Wenn nur ein Editor geöffnet ist, wird das Dialogfeld für den Entwurfsblock wie oben angezeigt, und die aktuelle Auswahl wird als Vorschau dargestellt. Die Auswahl kann auf diese Weise gespeichert werden.

Wenn beide Editoren geöffnet sind, können Sie die Auswahl im zweiten Editor fortsetzen, indem Sie die STRG-Taste gedrückt halten und dann die rechte Maustaste drücken.
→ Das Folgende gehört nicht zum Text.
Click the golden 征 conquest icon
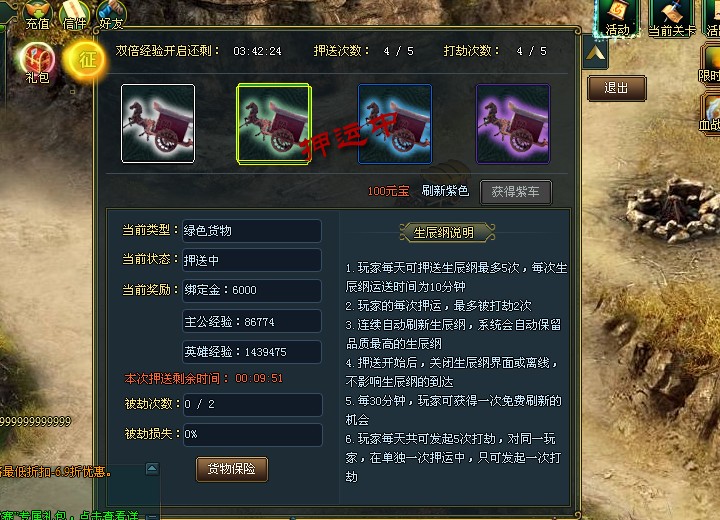 (85, 59)
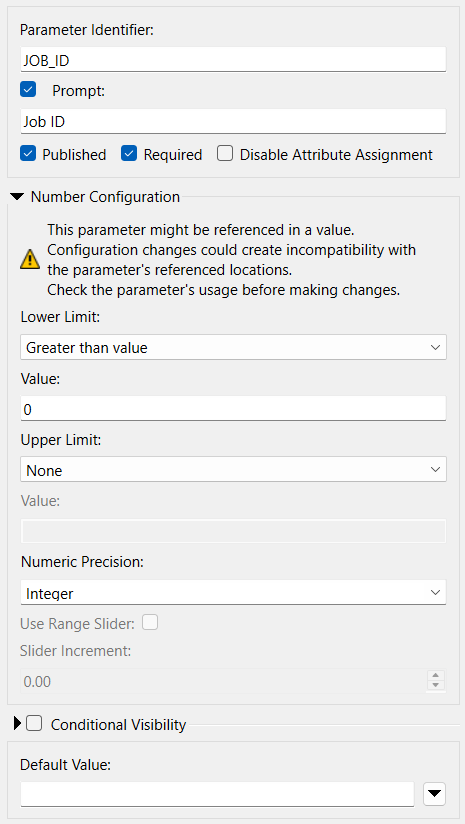Enable Disable Attribute Assignment checkbox
Viewport: 465px width, 824px height.
pos(225,154)
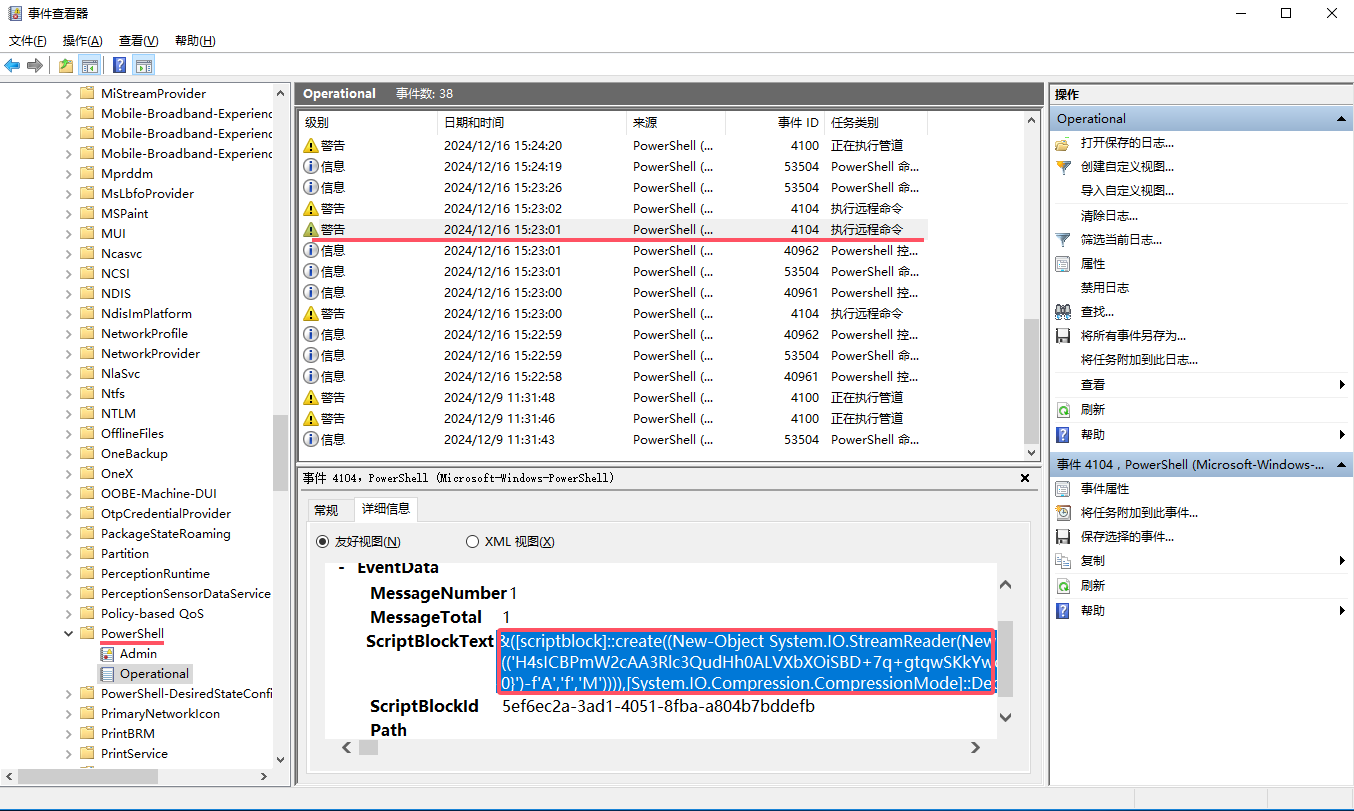Image resolution: width=1354 pixels, height=811 pixels.
Task: Click the blue Back arrow in toolbar
Action: pyautogui.click(x=12, y=66)
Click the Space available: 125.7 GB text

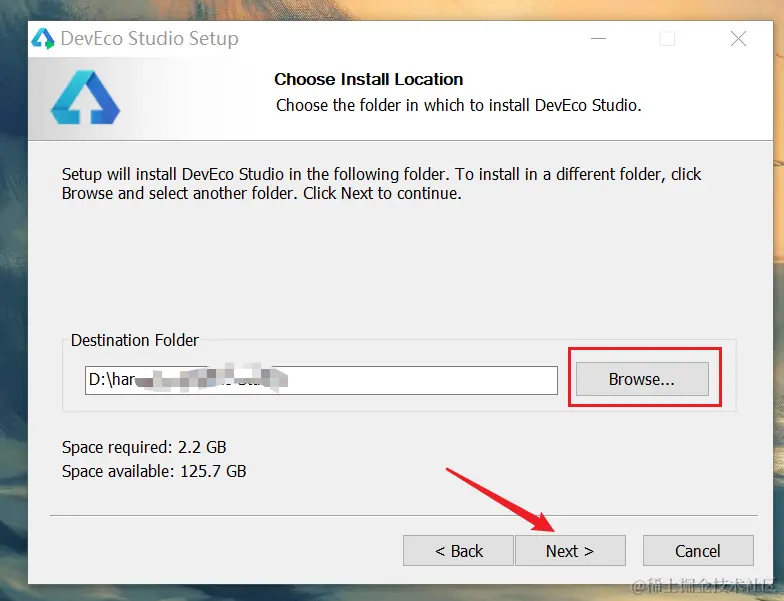point(153,471)
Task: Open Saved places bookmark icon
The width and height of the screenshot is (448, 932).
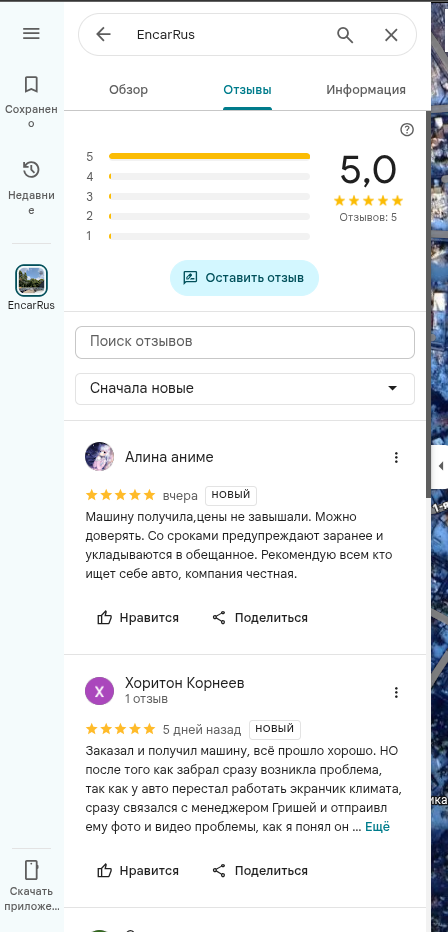Action: [31, 84]
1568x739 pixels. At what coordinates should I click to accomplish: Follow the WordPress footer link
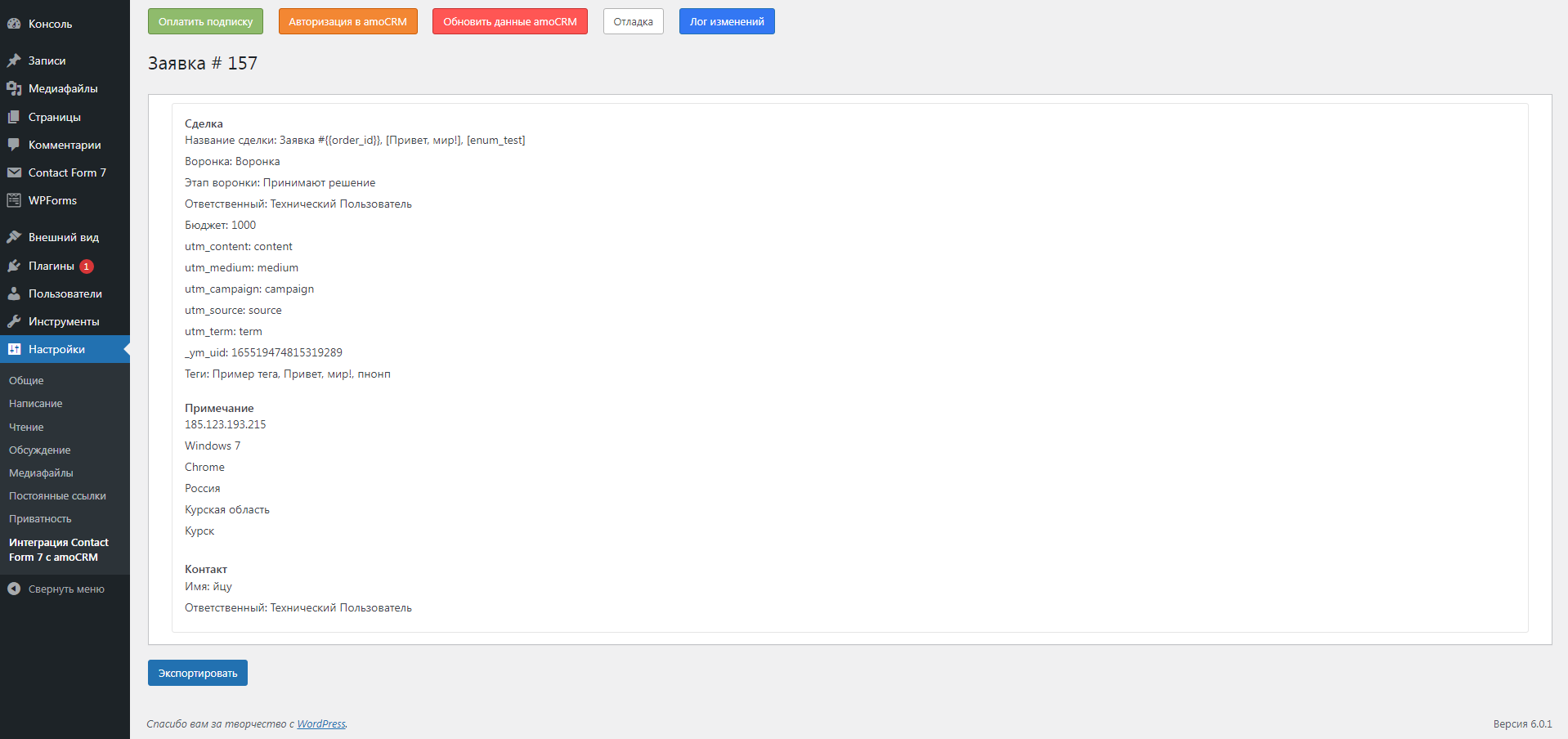pos(321,723)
Im zweiten Editor werden zunächst die entsprechenden Objekte aus dem ersten Editor für die Forward- und Back-Annotation ausgewählt (z. B. Element R1, wenn Bauteilinstanz R1 zuerst ausgewählt wurde). Mit der Auswahl im zweiten Editor können zusätzliche Objekte ausgewählt werden, solange sie sich nicht negativ auf die Konsistenz auswirken. Die Auswahl oder Aufhebung der Auswahl von Objekten, die die Konsistenz beeinträchtigen würden, erfolgt automatisch. Beispiel: Objekte ohne elektrische Bedeutung wie Text, Bemaßungen usw. können ausgewählt werden, verlegte Linien oder Polygone aus Signalen können der Auswahl hinzugefügt oder aus dieser entfernt werden, wenn die entsprechenden Netze ausgewählt wurden. Die Auswahl kann mit einem weiteren Rechtsklick bei gedrückter STRG-Taste beendet werden, und das Dialogfeld Entwurfsblock wird angezeigt. Jetzt wird die kombinierte Auswahl als Vorschau angezeigt und kann zur späteren Wiederverwendung als Entwurfsblock gespeichert werden.

Die kombinierte Auswahl ist nur möglich, wenn ein konsistentes Schaltplan-/Leiterplatten-Paar geladen ist und in beide Richtungen funktioniert. In hierarchischen Entwürfen wird dies noch nicht unterstützt.

Auswahlkriterien

Wenn der Schaltplan über mehrere Seiten verfügt und die Auswahl von der Leiterplatte beginnt, werden nur Objekte mit Gegenstücken auf der aktuellen Seite unterstützt.

Wenn die Auswahl aus dem Schaltplan heraus beginnt, wird geprüft, ob der Benutzer Netzsegmente vollständig auswählt, insbesondere, dass keine Netzlinien oder -beschriftungen vergessen werden.

Für jedes Bauteil müssen alle Instanzen ausgewählt werden.

Wenn ein Netzsegment ausgewählt wird, müssen alle mit diesem Segment verbundenen Bauteilinstanzen ebenfalls ausgewählt werden.